How can we do inference for the weight file trained by DDP (2 GPUs)?

I found the below error when I did inference in the same way of weight file trained by single GPU.

“RuntimeError: Default process group has not been initialized, please make sure to call init_process_group.”

Should I still need to initialize the distributed for inference on a single GPU ?

Please advise. Thanks.

If you have a DistributedDataParallel model ddp_model, you can try to save the model parameters via sd = ddp_model.module.state_dict(). (Note the extra .module.) This saves the model parameters as if they were from a local non-DDP-version of the model. In that case, you should be able to load the model parameters via local_model.load_state_dict(sd) when running on a single CPU process / single GPU and without initializing a process group.

Hi Andrew, noted and thanks. Let me try and update you the result :slight_smile:

@agu I had revised my state_dict by using “model_ddp.module.state_dict()” and then used,‘‘weight_ddp.pth’’).
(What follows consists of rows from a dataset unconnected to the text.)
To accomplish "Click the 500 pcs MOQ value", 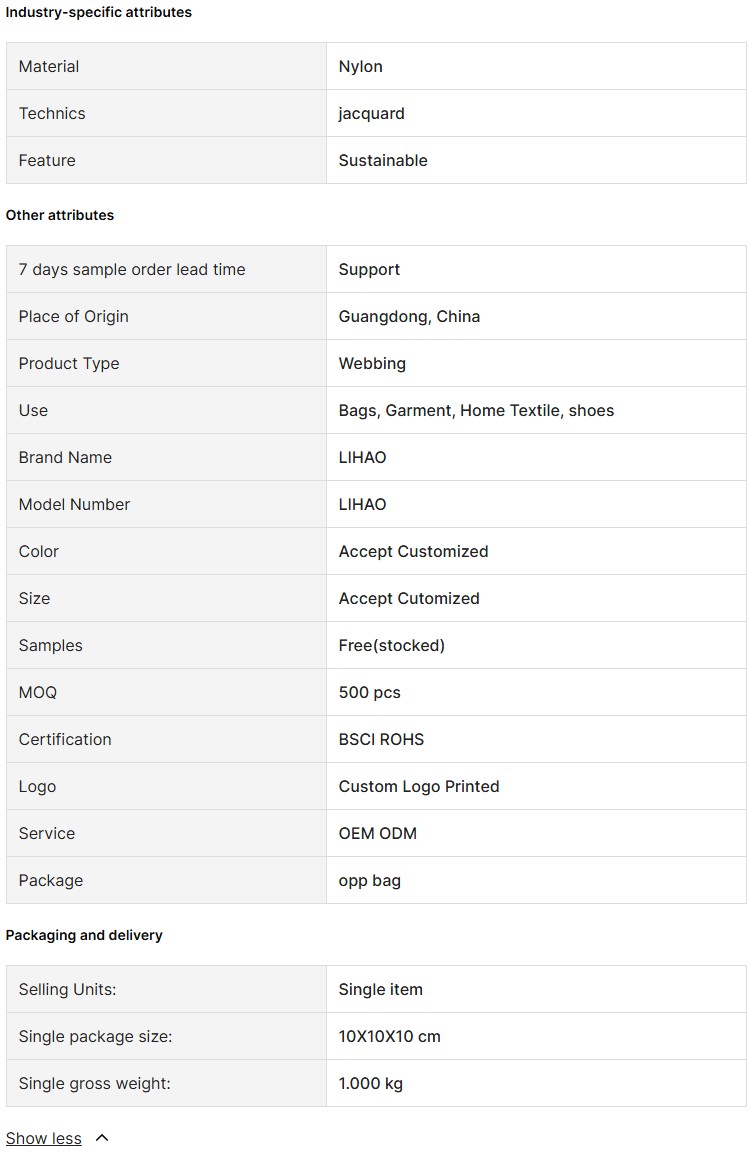I will pos(369,692).
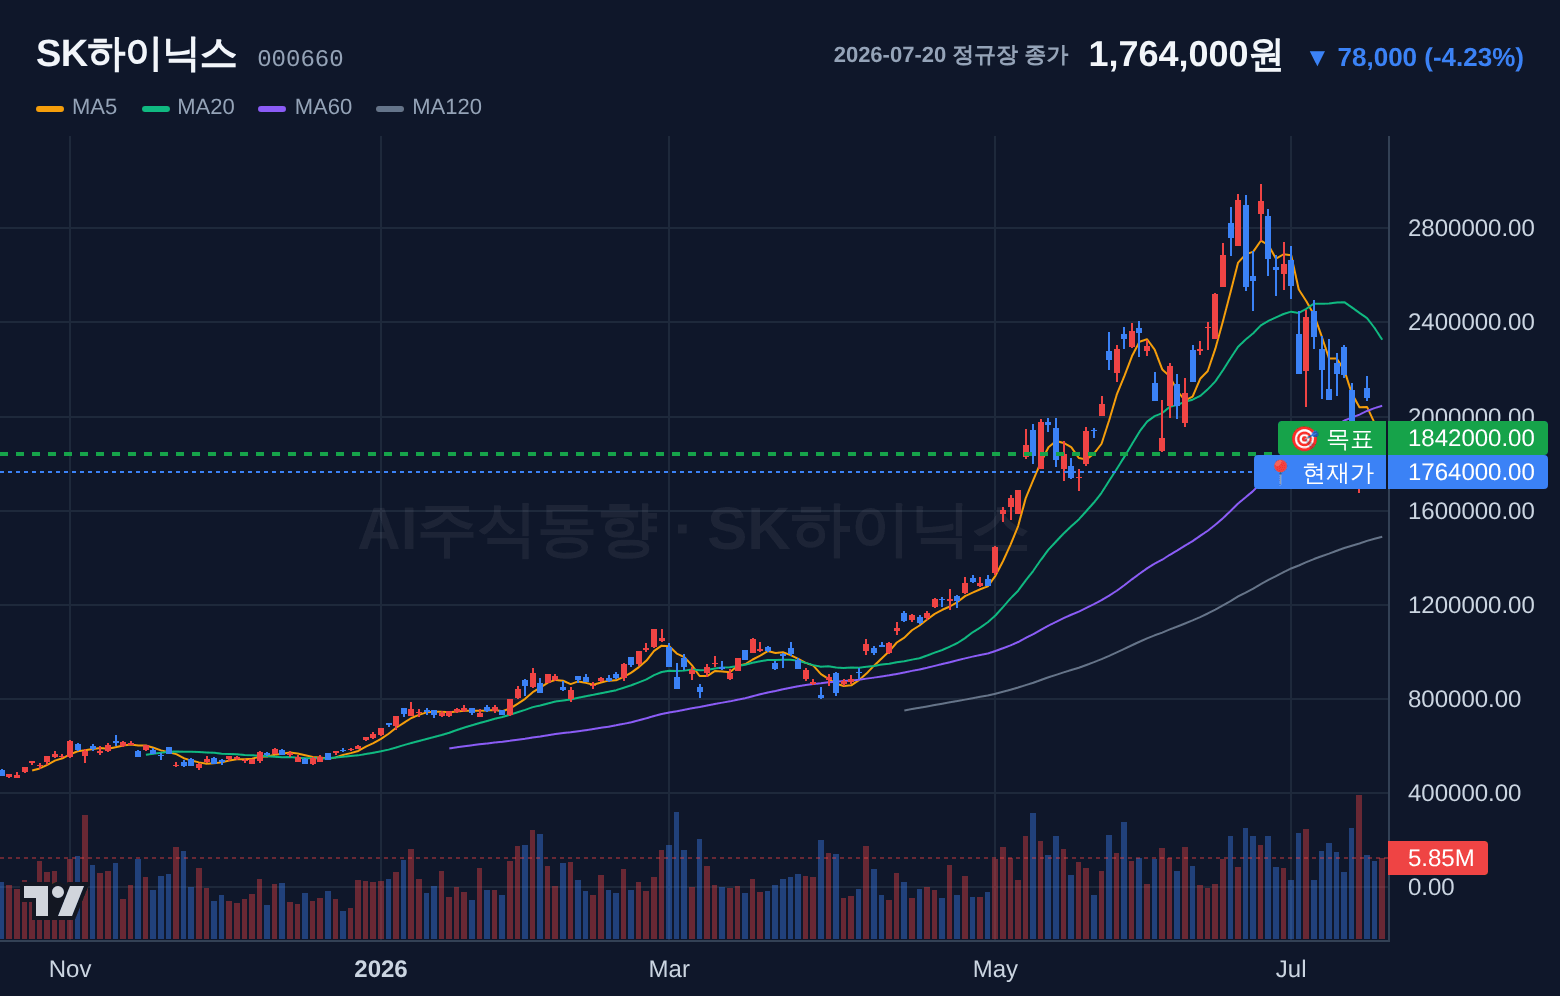Click the 2800000.00 price axis label
Viewport: 1560px width, 996px height.
pos(1470,228)
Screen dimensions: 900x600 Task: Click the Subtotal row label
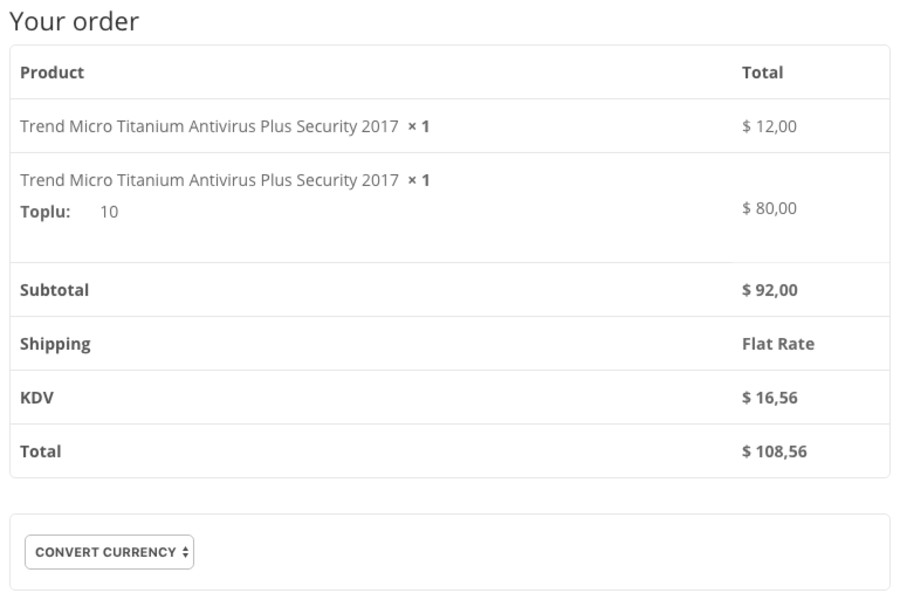pyautogui.click(x=54, y=290)
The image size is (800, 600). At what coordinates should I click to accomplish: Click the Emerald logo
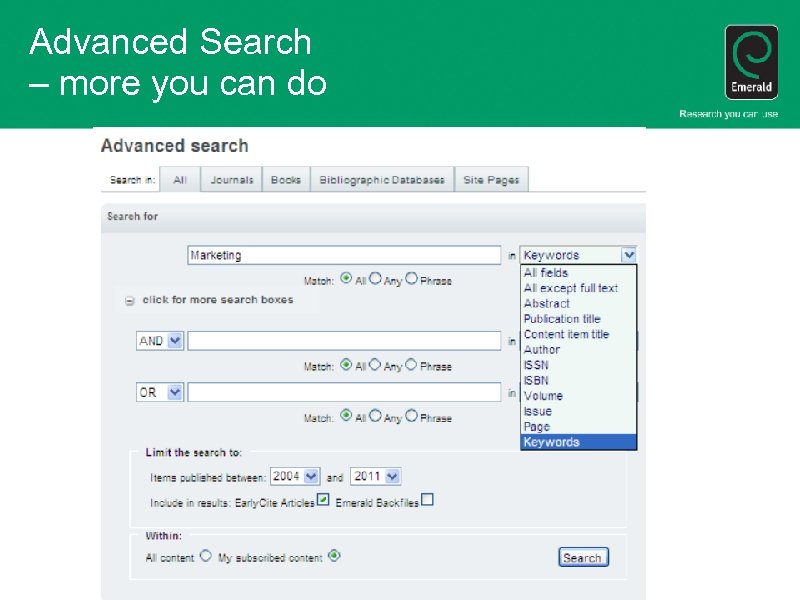click(750, 60)
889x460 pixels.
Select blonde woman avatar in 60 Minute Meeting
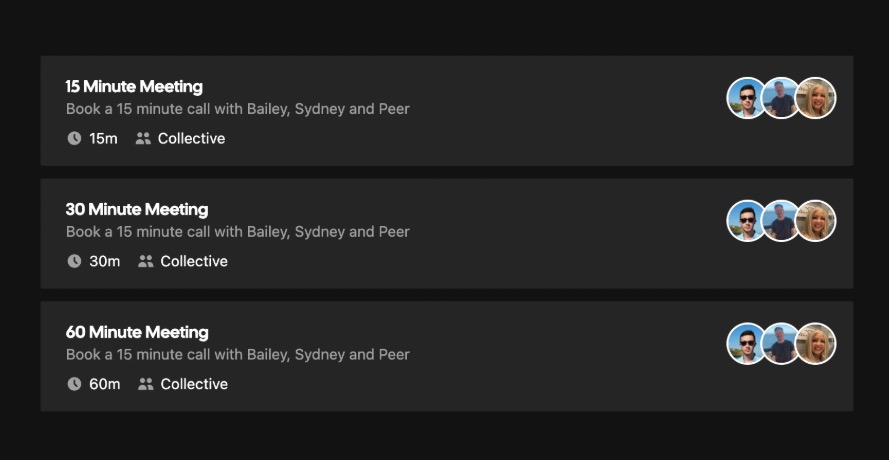[x=816, y=344]
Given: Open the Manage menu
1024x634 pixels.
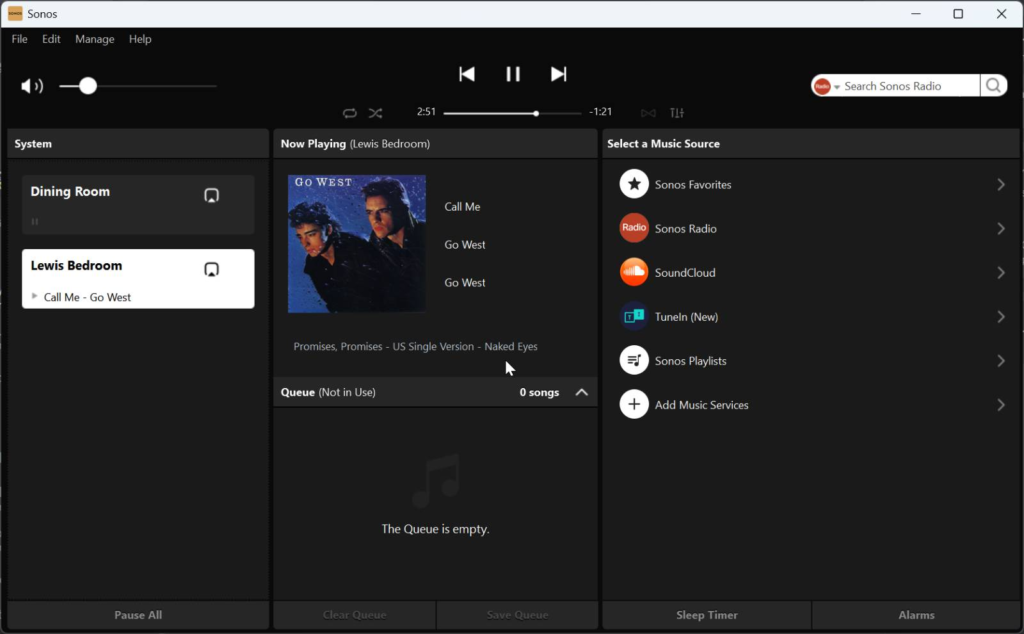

When I run my There was still RuntimeError at the line of
==> “checkpoint = torch.load(checkpoint_file)”

The codes are:
dict_model = {
‘model’: model_ddp,
‘state_dict’: model_ddp.module.state_dict(),
‘optimizer’: optimizer.state_dict(),
‘epoch’: epoch+1,

checkpoint_file = ‘weight_ddp.pth’
checkpoint = torch.load(checkpoint_file) # RuntimeError: Default process group has not been initialized, please make sure to call init_process_group.
model = checkpoint[‘model’]

Avoid storing the entire model and just save the state_dict instead.
In particular, remove the 'model': model_ddp key-value pair from dict_model.

@ptrblck Noted and thanks.